## TASK BRIEF
From the records below, copy every line that contains the word "dropdown".

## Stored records
===

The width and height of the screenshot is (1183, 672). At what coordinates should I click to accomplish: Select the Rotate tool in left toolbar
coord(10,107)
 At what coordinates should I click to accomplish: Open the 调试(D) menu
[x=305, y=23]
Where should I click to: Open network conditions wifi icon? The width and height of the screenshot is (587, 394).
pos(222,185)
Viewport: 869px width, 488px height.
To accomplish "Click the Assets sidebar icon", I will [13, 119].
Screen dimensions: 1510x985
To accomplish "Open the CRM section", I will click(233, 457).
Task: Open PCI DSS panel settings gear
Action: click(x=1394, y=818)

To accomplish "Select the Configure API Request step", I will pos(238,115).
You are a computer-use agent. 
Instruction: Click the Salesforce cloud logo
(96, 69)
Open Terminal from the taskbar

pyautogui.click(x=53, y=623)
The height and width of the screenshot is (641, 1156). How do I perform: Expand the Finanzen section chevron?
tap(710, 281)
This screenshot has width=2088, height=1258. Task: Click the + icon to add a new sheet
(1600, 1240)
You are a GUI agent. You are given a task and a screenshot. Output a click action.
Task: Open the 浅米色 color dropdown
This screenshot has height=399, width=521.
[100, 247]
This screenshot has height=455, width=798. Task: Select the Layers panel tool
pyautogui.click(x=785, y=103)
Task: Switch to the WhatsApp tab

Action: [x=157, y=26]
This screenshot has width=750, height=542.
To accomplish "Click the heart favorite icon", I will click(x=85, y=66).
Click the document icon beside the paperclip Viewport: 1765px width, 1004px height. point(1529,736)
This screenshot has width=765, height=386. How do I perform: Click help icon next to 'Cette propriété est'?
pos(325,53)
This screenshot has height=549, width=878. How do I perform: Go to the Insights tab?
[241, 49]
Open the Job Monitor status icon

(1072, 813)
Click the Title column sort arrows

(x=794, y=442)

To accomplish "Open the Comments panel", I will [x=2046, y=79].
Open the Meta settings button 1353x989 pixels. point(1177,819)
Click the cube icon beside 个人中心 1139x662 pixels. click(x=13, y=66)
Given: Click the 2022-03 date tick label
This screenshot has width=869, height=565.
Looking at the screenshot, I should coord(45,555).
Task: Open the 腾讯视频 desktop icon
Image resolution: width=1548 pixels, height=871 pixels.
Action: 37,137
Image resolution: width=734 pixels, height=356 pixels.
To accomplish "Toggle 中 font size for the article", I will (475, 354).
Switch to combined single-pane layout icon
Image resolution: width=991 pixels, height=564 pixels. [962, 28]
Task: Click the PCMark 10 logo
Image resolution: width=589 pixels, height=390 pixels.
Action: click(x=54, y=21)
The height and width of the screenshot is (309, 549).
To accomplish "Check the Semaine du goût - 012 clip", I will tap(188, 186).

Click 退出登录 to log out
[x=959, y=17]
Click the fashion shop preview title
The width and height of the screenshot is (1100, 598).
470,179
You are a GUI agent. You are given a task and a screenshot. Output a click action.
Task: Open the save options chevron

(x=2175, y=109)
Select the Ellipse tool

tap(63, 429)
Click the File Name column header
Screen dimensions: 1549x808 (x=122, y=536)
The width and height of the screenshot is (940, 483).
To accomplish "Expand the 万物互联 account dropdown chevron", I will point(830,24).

===

## EXPECTED ANSWER
Task: Open the 浅米色 color dropdown
To accomplish "Expand the 万物互联 account dropdown chevron", I will point(830,24).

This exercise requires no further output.